Short answer

Most consumer body composition scales use bioelectrical impedance analysis, or BIA, to estimate body fat, lean mass, water, and sometimes visceral fat. BIA can be useful for tracking rough trends under consistent conditions, but hydration, recent exercise, food, alcohol, skin temperature, device type, and prediction equations can shift results.

How body-composition scales estimate results

BIA sends a tiny electrical current through the body and uses the measured impedance to estimate total body water, then leans on prediction equations to infer fat-free mass and body fat. The problem is that those equations are population-specific, and the scale is only as good as the assumptions behind them. FDA device summaries describe these products as estimators, not direct body-fat measurement instruments.

What can distort results

FactorEffectBetter use
Hydration and salt intakeChanges electrical conductance and water estimates.Measure at the same time of day under similar conditions.
Exercise or saunaSweat and fluid shifts can alter readings.Avoid comparing post-workout to rested readings.
Device model and electrodesFoot-only and hand-foot devices estimate different body regions.Do not compare numbers across devices.
Population equationAge, sex, ethnicity, body shape, and athletic status can affect estimates.Use the trend, not the absolute body-fat percentage.

When to trust the trend

Body composition scales are best when you use the same device, under the same conditions, over time. They can help answer whether your readings are moving in the right direction, but they are weaker for comparing yourself to someone else or for making a medical decision from a single reading.
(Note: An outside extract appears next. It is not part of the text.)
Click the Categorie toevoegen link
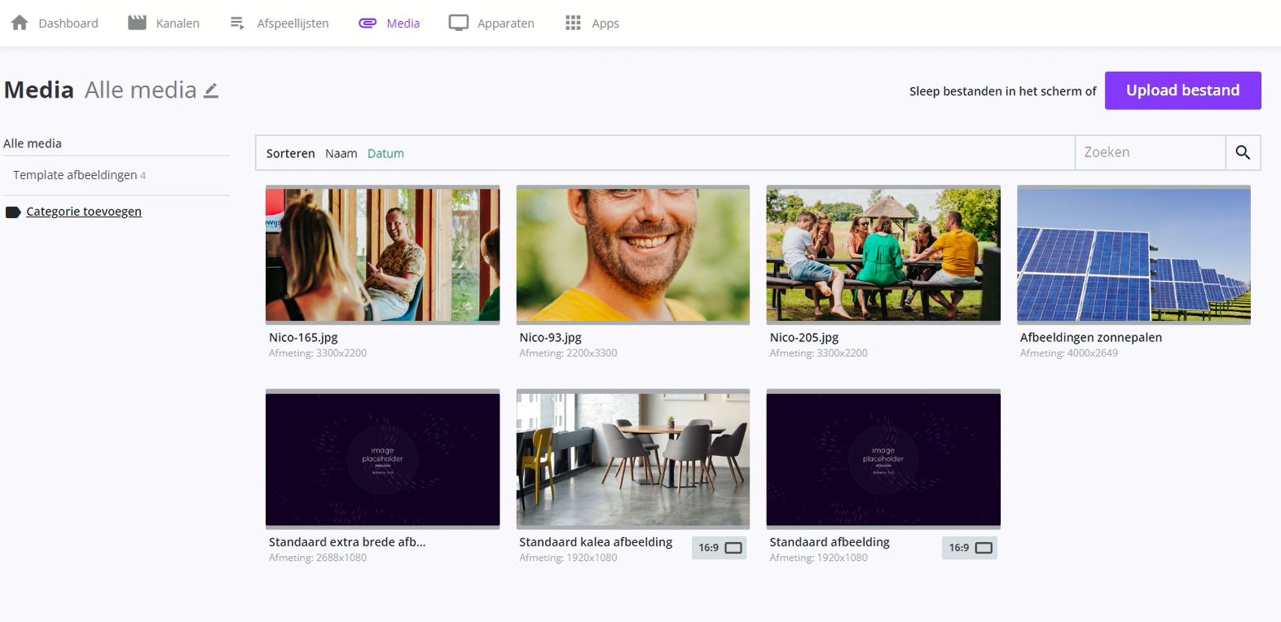The height and width of the screenshot is (622, 1281). (84, 212)
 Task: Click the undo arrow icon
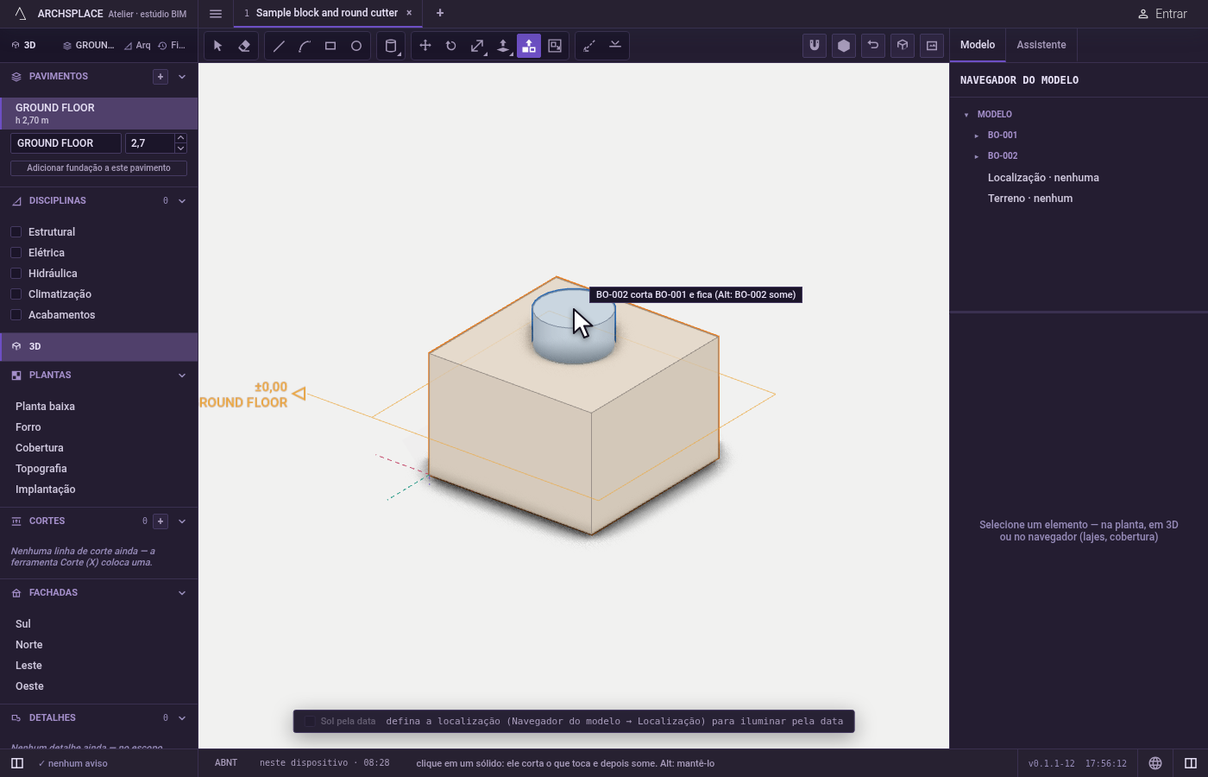(873, 46)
If a change would alter treatment, a research-grade or clinic-grade method such as DXA, BodPod, anthropometry, or another standardized body-composition method is usually a better discussion point.

Questions to ask

  • Would the number change a health decision, or is it just a trend?
  • Was the device validated against DXA, MRI, or a multi-compartment model in people like me?
  • Am I using the same device, time, hydration state, and measurement routine?
  • Would waist circumference, blood pressure, A1C, lipids, or fitness markers be more useful?

FAQ

Are body-composition scales accurate for body fat percentage?

They can be directionally useful, but the exact percentage is an estimate that can move with hydration and device differences.

Why do readings change after exercise or alcohol?

Because those conditions change body water and conductance, which BIA uses to estimate composition.

Should I compare results across different brands?

Usually no. Different devices use different electrodes and equations, so the numbers are not interchangeable.

What is a better test if I need a clinical answer?

DXA or another standardized body-composition method is better when the exact number matters for a medical decision.

Are these scales useless if they are not exact?

No. They can still help with habit tracking if you care about the direction of change more than the precise value.

What should I do with a surprising reading?

Repeat it under the same conditions before reacting, and ask whether a simple health marker like waist circumference, blood pressure, or A1C would be more actionable.

Related guides: biological age tests, recovery and readiness wearables, and A1C test.

Bottom line: Body composition scales can support habit tracking, but the decimal-point precision is mostly theater.